Comme le montre le film, ce qui nous enferme dans nos idées est notre conviction fortement implantée en quelque chose qui ne peut se tromper. En cela, confronter science et religion est une idée de scénario passionnante de la part d’Amenábar, obligeant le public et son personnage principal à constater la faillibilité des deux. Sans remise en question constante de la structure religieuse/scientifique, on ne peut tomber que vers la panique individuelle et collective. Le regard posé sur les médias est alors d’un intérêt central, les écrans véhiculant en permanence des mensonges pourtant gobés par la « légitimité » médiatique de la télévision. De quoi prolonger le regard que l’espagnol portait déjà sur celle-ci dans Tesis

En plongeant tête baissée vers la théorie du complot et la crédulité là où on lui soufflait dès les premières minutes la vérité sur ce qui se passait, l’inspecteur Kenner personnifie le spectateur cherchant absolument à se confronter à quelque chose qui le dépasse. Partant de la figure archétypale du flic surmené, Ethan Hawke arrive à faire de son personnage un vecteur d’idées reliant le public à la création artistique, tombant dans le panneau de l’irréel grandiloquent là où la solution était bien plus réaliste mais également plus vicieuse. Le fait de vouloir se faire passer comme une victime afin de s’attirer l’attention de tous ainsi que l’émancipation d’une vie morne ne peut se faire qu’en détruisant des vies, ce que viendra appuyer l’amère décision du père.

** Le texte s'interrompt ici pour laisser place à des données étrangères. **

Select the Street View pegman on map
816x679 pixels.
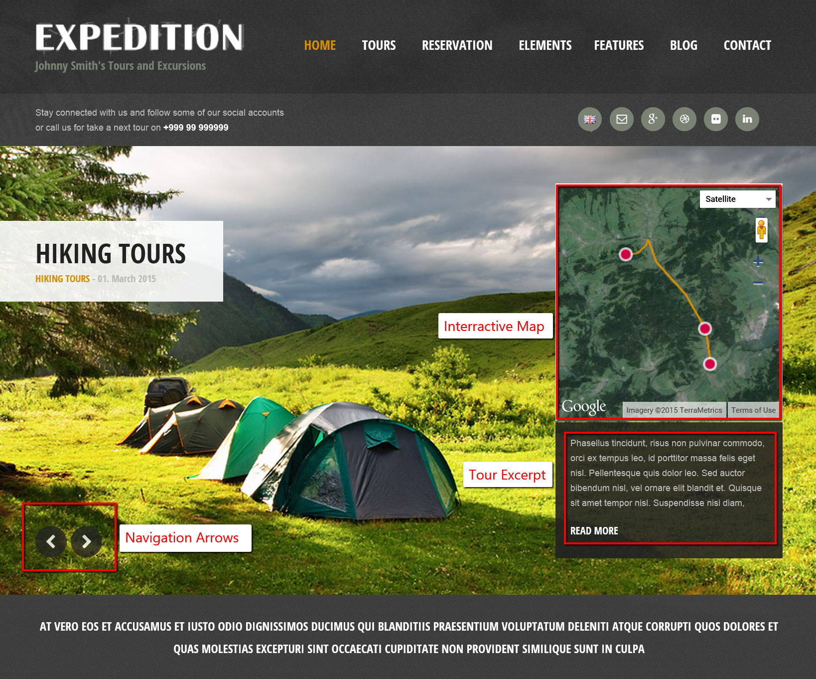[x=761, y=230]
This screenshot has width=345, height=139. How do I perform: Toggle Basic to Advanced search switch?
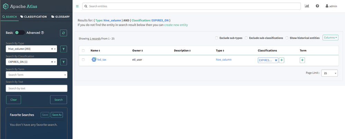coord(19,33)
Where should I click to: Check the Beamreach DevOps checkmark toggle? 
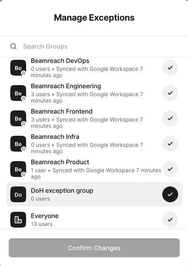[x=170, y=68]
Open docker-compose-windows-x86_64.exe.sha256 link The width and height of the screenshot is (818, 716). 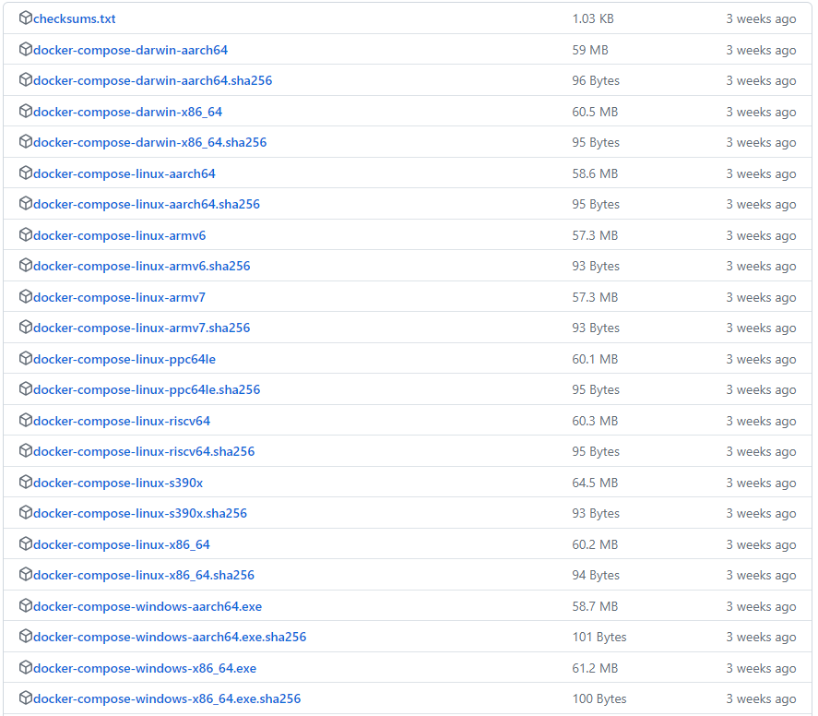pyautogui.click(x=166, y=698)
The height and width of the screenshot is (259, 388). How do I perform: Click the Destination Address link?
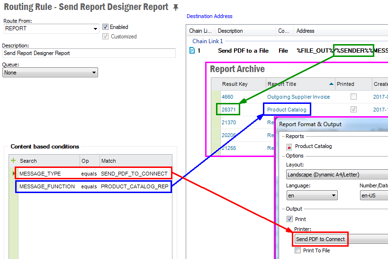[x=209, y=16]
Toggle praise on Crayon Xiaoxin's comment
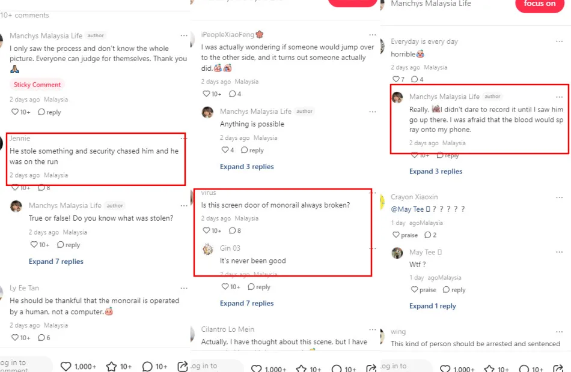Screen dimensions: 571x372 point(396,235)
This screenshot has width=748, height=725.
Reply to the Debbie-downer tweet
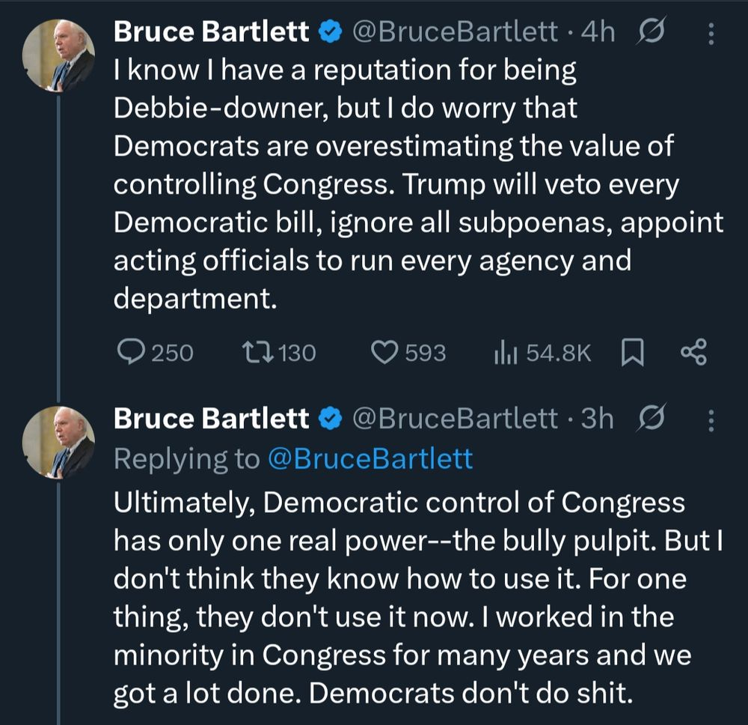pyautogui.click(x=135, y=353)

Dissimulant sa réflexion sur l’usage de la peur au cinéma derrière ce qui aurait pu être un film policier à l’intrigue vue maintes fois, Régression s’avère au final d’une plus grande densité thématique et scénaristique que ne pourraient le faire envisager les tristes retours reçus. Amenábar y prouve une nouvelle fois être un maître dans le domaine du « fantastique » et de ses conceptions narratives tout en apportant une œuvre inédite qui aurait mérité plus de considération au vu de son point de vue assez sombre sur la nature humaine, rappelant notre imperfection totale et notre perméabilité à la crédulité…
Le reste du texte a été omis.